In addition, the D. immigrans samples separated into two strongly supported (74–80% bootstrap) monophyletic subgroups (Fig. 2B). In the haplotype network, these two subgroups were 13 steps apart (Fig. 3) with low gene flow (Nm = 0.0008–0.0007). One group consisted of the Taiwanese samples (DiTW), while the other grouped samples from Laos and the United States (DiCont) (Fig. 2B).

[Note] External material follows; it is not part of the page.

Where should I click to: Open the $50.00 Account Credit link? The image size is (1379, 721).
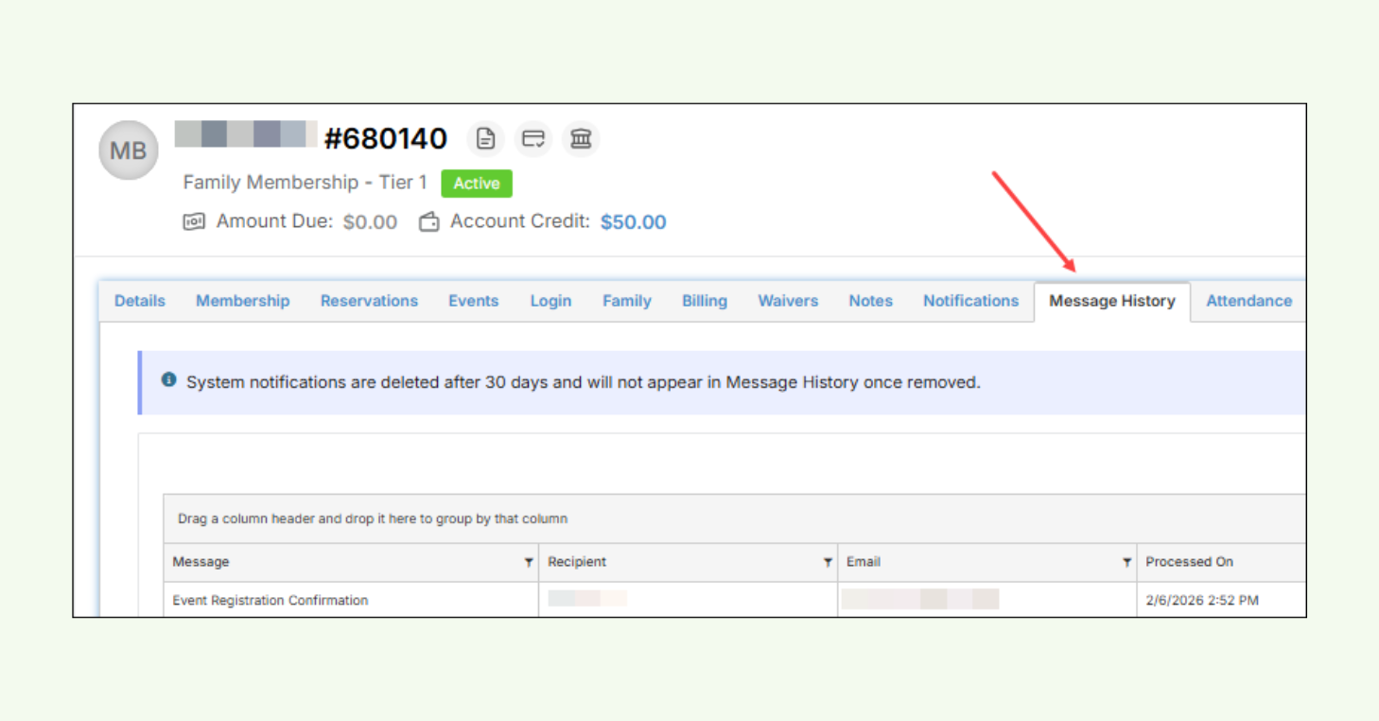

In contrast, D. albomicans and D. melanogaster each formed a large monophyletic group with several weakly supported subgroups (Fig. 2A and C; Supp Fig. 1 [online only]). The haplotype network for each of these species was highly interconnected (Supp Fig. 2 [online only]). We examined pairwise Fst values between some of the subgroups and obtained significant level of population differentiation within both D. albomicans (Fst: 0.085–0.126) and D. melanogaster (Fst: 0.116–0.143). However, groupings were unresolved due to low phylogenetic support within the D. albomicans and D. melanogaster populations.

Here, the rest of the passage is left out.